-- Excerpted data follows --

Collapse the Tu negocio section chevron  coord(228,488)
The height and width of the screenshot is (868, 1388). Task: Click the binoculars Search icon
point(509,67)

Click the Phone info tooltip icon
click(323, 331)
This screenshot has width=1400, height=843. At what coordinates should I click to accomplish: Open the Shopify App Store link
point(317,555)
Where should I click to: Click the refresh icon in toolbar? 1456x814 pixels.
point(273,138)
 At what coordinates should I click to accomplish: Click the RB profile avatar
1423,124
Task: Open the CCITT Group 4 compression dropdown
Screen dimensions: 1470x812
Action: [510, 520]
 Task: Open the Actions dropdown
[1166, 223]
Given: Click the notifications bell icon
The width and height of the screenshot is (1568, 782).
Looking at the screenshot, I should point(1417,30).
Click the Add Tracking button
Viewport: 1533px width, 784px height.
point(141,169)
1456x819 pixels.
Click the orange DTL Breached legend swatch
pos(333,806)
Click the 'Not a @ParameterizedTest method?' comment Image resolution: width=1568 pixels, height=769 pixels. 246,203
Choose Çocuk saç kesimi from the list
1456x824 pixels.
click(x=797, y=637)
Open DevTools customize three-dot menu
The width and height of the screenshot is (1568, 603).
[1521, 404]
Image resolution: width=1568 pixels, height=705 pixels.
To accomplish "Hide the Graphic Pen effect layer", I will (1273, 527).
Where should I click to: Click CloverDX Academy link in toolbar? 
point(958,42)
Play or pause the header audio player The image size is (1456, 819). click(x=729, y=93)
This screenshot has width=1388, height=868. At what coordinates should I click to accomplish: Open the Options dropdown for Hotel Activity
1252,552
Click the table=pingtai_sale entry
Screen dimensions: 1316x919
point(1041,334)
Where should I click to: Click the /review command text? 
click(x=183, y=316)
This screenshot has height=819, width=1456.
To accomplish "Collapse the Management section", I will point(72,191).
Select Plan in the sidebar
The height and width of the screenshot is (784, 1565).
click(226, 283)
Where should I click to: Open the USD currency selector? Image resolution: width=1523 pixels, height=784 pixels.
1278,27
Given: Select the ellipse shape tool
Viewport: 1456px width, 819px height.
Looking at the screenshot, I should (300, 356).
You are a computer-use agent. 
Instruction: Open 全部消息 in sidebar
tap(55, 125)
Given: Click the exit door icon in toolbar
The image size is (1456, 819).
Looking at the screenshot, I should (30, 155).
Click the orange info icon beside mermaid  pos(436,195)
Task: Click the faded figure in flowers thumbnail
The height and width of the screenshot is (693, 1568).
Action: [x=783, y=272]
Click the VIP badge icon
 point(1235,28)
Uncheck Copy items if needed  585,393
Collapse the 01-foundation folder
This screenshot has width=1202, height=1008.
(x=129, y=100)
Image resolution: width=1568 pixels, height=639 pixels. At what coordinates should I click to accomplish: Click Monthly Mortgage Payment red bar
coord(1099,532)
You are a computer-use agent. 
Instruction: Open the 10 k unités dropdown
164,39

-- Excerpted data concluded --

◆ Work item
Please write out the entries above in full, exactly as they read.

◆ Reply
Collapse the Tu negocio section chevron  coord(228,488)
The height and width of the screenshot is (868, 1388). Task: Click the binoculars Search icon
point(509,67)

Click the Phone info tooltip icon
click(323, 331)
This screenshot has width=1400, height=843. At what coordinates should I click to accomplish: Open the Shopify App Store link
point(317,555)
Where should I click to: Click the refresh icon in toolbar? 1456x814 pixels.
point(273,138)
 At what coordinates should I click to accomplish: Click the RB profile avatar
1423,124
Task: Open the CCITT Group 4 compression dropdown
Screen dimensions: 1470x812
Action: [510, 520]
 Task: Open the Actions dropdown
[1166, 223]
Given: Click the notifications bell icon
The width and height of the screenshot is (1568, 782).
Looking at the screenshot, I should point(1417,30).
Click the Add Tracking button
Viewport: 1533px width, 784px height.
point(141,169)
1456x819 pixels.
Click the orange DTL Breached legend swatch
pos(333,806)
Click the 'Not a @ParameterizedTest method?' comment Image resolution: width=1568 pixels, height=769 pixels. 246,203
Choose Çocuk saç kesimi from the list
1456x824 pixels.
click(x=797, y=637)
Open DevTools customize three-dot menu
The width and height of the screenshot is (1568, 603).
[1521, 404]
Image resolution: width=1568 pixels, height=705 pixels.
To accomplish "Hide the Graphic Pen effect layer", I will (1273, 527).
Where should I click to: Click CloverDX Academy link in toolbar? 
point(958,42)
Play or pause the header audio player The image size is (1456, 819). click(x=729, y=93)
This screenshot has width=1388, height=868. At what coordinates should I click to accomplish: Open the Options dropdown for Hotel Activity
1252,552
Click the table=pingtai_sale entry
Screen dimensions: 1316x919
point(1041,334)
Where should I click to: Click the /review command text? 
click(x=183, y=316)
This screenshot has height=819, width=1456.
To accomplish "Collapse the Management section", I will point(72,191).
Select Plan in the sidebar
The height and width of the screenshot is (784, 1565).
click(226, 283)
Where should I click to: Open the USD currency selector? Image resolution: width=1523 pixels, height=784 pixels.
1278,27
Given: Select the ellipse shape tool
Viewport: 1456px width, 819px height.
Looking at the screenshot, I should (300, 356).
You are a computer-use agent. 
Instruction: Open 全部消息 in sidebar
tap(55, 125)
Given: Click the exit door icon in toolbar
The image size is (1456, 819).
Looking at the screenshot, I should (30, 155).
Click the orange info icon beside mermaid  pos(436,195)
Task: Click the faded figure in flowers thumbnail
The height and width of the screenshot is (693, 1568).
Action: [x=783, y=272]
Click the VIP badge icon
 point(1235,28)
Uncheck Copy items if needed  585,393
Collapse the 01-foundation folder
This screenshot has width=1202, height=1008.
(x=129, y=100)
Image resolution: width=1568 pixels, height=639 pixels. At what coordinates should I click to accomplish: Click Monthly Mortgage Payment red bar
coord(1099,532)
You are a computer-use agent. 
Instruction: Open the 10 k unités dropdown
164,39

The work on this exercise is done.